Le ministre des Technologies de la communication, Sofiene Hemissi, a appelé, lors du Sommet mondial de Shanghai sur l’intelligence artificielle, organisé du 17 au 20 juillet 2026, à l’élaboration d’un cadre mondial de gouvernance de l’intelligence artificielle fondé sur la transparence, l’équité, le respect des droits de l’Homme et la protection des données.

Selon un communiqué publié, dimanche, par l’ambassade de Tunisie à Pékin, le ministre est intervenu lors d’une réunion de haut niveau consacrée à la gouvernance mondiale de l’intelligence artificielle, au cours de laquelle il a également appelé à réduire la fracture numérique et à investir dans des infrastructures numériques interopérables.

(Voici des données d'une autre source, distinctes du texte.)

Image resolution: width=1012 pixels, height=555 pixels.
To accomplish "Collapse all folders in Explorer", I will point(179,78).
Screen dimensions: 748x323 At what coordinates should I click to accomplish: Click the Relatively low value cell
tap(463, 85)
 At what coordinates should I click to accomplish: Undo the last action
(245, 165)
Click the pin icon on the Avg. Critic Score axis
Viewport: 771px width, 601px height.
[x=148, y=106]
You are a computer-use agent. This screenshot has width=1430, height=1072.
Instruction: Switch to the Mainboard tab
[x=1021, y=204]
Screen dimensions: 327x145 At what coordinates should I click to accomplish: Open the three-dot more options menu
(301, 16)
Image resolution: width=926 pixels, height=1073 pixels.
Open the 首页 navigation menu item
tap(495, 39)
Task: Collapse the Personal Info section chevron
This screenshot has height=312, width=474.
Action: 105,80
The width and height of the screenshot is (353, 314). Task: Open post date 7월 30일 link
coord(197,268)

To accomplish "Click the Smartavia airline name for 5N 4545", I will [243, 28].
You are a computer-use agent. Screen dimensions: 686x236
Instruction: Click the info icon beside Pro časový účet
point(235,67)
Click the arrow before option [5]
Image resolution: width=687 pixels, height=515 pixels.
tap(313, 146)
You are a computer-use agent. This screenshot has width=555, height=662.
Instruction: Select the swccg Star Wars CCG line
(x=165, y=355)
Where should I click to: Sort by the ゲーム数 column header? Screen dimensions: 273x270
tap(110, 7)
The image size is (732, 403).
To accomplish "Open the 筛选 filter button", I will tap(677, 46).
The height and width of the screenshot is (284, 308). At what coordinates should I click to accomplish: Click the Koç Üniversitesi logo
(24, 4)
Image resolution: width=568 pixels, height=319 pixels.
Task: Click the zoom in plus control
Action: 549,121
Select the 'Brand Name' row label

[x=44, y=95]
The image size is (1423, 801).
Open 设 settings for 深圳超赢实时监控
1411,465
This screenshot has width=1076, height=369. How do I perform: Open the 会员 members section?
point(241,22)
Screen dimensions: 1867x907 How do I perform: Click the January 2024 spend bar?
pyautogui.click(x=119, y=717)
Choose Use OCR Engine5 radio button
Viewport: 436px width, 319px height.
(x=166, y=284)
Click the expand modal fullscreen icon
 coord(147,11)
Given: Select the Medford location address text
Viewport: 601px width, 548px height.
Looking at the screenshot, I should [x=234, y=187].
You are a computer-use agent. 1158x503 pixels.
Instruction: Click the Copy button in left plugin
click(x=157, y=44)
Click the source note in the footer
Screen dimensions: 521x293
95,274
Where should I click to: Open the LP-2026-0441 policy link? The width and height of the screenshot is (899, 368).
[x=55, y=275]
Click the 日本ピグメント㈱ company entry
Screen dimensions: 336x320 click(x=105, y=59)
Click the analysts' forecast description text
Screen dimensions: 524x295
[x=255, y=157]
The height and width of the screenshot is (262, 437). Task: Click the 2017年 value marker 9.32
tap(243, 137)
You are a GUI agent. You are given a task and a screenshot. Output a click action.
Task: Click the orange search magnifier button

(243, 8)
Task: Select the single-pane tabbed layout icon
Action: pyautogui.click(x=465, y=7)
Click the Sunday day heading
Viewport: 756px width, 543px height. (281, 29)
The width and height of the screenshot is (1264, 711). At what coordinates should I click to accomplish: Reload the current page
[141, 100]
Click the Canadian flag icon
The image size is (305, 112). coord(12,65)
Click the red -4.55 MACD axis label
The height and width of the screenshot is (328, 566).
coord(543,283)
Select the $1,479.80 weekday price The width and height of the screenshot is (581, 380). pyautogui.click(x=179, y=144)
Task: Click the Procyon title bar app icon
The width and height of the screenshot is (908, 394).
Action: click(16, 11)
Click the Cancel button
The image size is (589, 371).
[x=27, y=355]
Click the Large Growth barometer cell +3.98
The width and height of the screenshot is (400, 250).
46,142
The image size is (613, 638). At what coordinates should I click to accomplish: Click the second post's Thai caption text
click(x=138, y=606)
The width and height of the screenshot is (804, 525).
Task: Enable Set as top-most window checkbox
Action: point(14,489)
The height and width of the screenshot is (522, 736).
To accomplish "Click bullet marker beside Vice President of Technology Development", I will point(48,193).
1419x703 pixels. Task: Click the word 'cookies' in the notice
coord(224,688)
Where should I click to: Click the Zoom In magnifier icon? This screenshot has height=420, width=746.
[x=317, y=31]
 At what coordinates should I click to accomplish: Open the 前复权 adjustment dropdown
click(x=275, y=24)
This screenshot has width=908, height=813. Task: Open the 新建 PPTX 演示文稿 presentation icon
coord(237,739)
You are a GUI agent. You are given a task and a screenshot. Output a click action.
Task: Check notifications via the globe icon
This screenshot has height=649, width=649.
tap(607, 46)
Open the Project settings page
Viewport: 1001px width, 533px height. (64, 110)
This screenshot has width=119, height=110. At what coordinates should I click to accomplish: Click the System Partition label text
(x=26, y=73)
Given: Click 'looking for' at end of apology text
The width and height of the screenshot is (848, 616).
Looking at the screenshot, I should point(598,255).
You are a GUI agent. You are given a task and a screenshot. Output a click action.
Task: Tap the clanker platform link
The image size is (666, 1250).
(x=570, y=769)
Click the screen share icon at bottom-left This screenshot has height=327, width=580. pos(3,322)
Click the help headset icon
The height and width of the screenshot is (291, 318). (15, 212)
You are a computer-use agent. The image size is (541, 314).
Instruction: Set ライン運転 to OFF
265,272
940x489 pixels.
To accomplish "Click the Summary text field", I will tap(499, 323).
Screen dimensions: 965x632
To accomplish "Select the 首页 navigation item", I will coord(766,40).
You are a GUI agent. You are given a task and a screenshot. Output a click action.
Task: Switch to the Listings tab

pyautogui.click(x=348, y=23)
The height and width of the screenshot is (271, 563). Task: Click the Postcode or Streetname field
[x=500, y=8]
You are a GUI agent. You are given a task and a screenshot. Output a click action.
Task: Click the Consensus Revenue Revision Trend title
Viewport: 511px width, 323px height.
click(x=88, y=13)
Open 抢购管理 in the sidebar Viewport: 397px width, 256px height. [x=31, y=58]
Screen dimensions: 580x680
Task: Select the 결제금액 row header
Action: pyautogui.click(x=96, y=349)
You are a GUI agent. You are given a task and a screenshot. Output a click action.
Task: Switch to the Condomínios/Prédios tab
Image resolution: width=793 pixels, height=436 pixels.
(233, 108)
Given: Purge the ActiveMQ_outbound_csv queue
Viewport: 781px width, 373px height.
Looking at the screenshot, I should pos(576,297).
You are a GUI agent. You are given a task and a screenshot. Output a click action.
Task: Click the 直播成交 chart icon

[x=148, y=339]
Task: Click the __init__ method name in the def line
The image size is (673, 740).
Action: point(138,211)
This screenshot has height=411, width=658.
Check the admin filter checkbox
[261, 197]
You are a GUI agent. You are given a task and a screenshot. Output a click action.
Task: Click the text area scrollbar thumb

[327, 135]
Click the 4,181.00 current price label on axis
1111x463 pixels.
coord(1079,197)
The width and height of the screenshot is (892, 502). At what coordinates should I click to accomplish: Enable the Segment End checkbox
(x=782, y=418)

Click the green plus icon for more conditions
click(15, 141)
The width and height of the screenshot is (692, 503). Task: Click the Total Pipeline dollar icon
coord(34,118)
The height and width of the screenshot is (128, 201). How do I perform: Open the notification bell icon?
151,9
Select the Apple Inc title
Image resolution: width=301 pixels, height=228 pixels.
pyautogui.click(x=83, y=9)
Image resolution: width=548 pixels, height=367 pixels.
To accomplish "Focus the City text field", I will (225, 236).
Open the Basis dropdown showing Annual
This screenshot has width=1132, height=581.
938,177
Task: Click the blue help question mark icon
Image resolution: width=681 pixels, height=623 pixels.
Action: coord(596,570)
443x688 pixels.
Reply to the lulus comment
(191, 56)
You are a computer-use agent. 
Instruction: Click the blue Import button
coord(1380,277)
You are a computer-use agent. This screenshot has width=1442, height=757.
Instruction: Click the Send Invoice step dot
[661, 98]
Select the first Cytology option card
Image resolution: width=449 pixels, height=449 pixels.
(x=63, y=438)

Dans son allocution, le ministre a souligné le rôle de l’intelligence artificielle en tant que levier essentiel d’un développement équitable, d’une prospérité partagée et d’une coopération renforcée entre les nations.

Hemissi a, en outre, réaffirmé l’engagement de la Tunisie à mettre en place un écosystème national intégré de l’intelligence artificielle, en cohérence avec les priorités du Plan national de développement 2026-2030.

Il a présenté les principaux fondements de la stratégie nationale en la matière, axés notamment sur la primauté de la dimension humaine, l’accès inclusif aux technologies de l’intelligence artificielle, la préservation de la souveraineté nationale et des données numériques, ainsi que le respect des valeurs éthiques, culturelles et sociales.

Il convient de rappeler que les travaux du Sommet mondial de Shanghai sur l’intelligence artificielle ont été ouverts, vendredi, par le président chinois, Xi Jinping, qui a souligné que l’intelligence artificielle ne devait pas constituer le monopole d’un seul pays, appelant à renforcer l’ouverture et la coopération internationale dans ce domaine.